Is going Paleo bad for the environment?
Hard to say. Eating more meat creates more demand for grazing animals, and that can lead to more methane gas releasing into the atmosphere. Furthermore, Mohr points out that, according to the National Cattlemen’s Beef Association, grass-finished cows may actually have a higher carbon footprint than those who are finished on conventional feed.
Cows that eat grass take longer to fatten up to the size they need to be to be slaughtered, and that means they spend more time grazing—and farting. They also produce less meat, so there need to be more of them to yield a profitable amount. On the other hand, the grasslands and pastures that grass-fed cows live on “can sequester carbon dioxide from the atmosphere,” says a Beef Association report, “which can help to mitigate global climate change.”
Is a caveman diet a low-carb diet?
No. While it’s an approach that emphasizes fibrous, nutrient-dense carbs such as fruit and minimizes intake of starches, caveman eating is not inherently low carb. Kresser points out that the Tsimane, a hunter-gatherer tribe still active in Bolivia, consume 72% of their calories from carbs. Incidentally, they also have the healthiest arteries of any population ever studied, and are five times less likely to develop atherosclerosis than Americans.
Are there any supplements that are Paleo?
It really depends on how you define Paleo for yourself. Obviously, Paleo Man didn’t have access to protein powder and crushed greens, but he did eat protein-rich meat and fresh vegetables. If you feel you can’t meet your nutritional needs via Paleo foods—or with the addition of non-Paleo foods like dairy or potatoes—you may want to consider supplements. Some supplement brands advertise Paleo ingredients, implying that they’re derived from the approved list of Paleo foods or have an affiliation with a specific, branded Paleo diet, and others simply argue that their product is in line with caveman eating guidelines. Decide for yourself.
Salt is not on the Paleo Diet. Is salt dangerous?
Despite the Paleo crowd’s warnings to the contrary, Mohr says it’s nothing to worry about for most people who don’t already have blood pressure issues, and if you’re an athlete, taking in salt is a must. “Salt is a necessary electrolyte. When you sweat, you lose it, so you need to replace it.” It’s a good idea to avoid high-sodium processed foods, but adding a few shakes of salt to flavor whole foods is perfectly safe.
Are modern foods the cause of chronic disease and obesity?
Mohr says no. “It’s not that we’re eating wrong these days as much as we’re eating more. Since the 70’s, we’re eating about 600 calories per day more now, and that adds up quickly. We’re eating a very similar macronutrient breakdown as we did then, but just a hell of a lot more food.” Of course, lifestyle factors have to be considered as well—we move around less on average than we used to and arguably experience more stress—but Mohr blames problems like diabetes and obesity on swollen portion sizes, not an epidemic of nutritionally-bankrupt food. “That’s the main problem, more than sugar, processed food, farming practices, or anything else.”

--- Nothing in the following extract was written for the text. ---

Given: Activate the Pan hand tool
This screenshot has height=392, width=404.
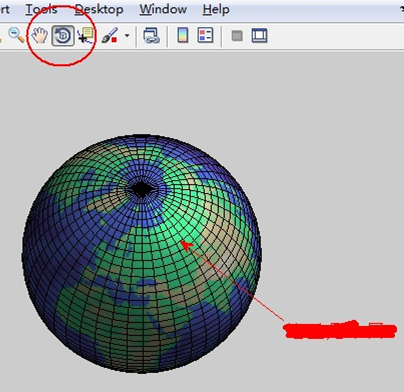Looking at the screenshot, I should (x=40, y=35).

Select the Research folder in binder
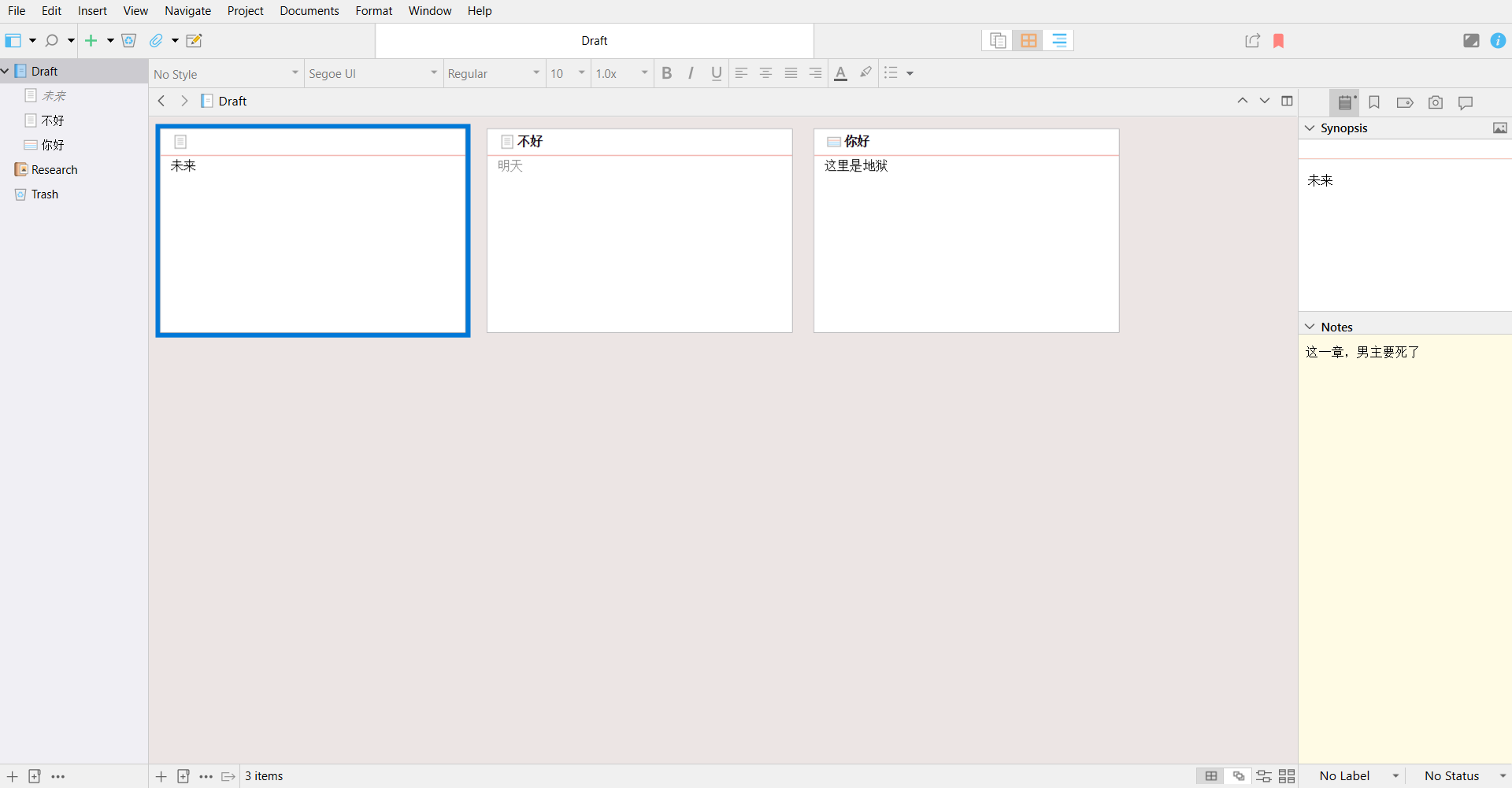[54, 170]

“What is and isn’t Paleo isn’t that interesting to me,” says Kresser. “I’m interested in what is and isn’t healthy. Paleo is just a great starting point for people to find their own approach to eating.”

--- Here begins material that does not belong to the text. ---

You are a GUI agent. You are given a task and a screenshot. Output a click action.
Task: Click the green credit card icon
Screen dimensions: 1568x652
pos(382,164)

Our take? Let whole foods form the bulk of your diet, drawing mostly from the list of Paleo foods, and experiment with the dicey ones such as dairy and legumes. If you follow a high-protein diet, make sure to include organ meats and shellfish to ensure you get enough glycine to balance your methionine intake. Eat organic when you can, but don’t break the bank for it. If you work out or play sports, be aware that you may need more carbs than the average person, and be prepared to bend the rules on strict caveman nutrition to allow for them.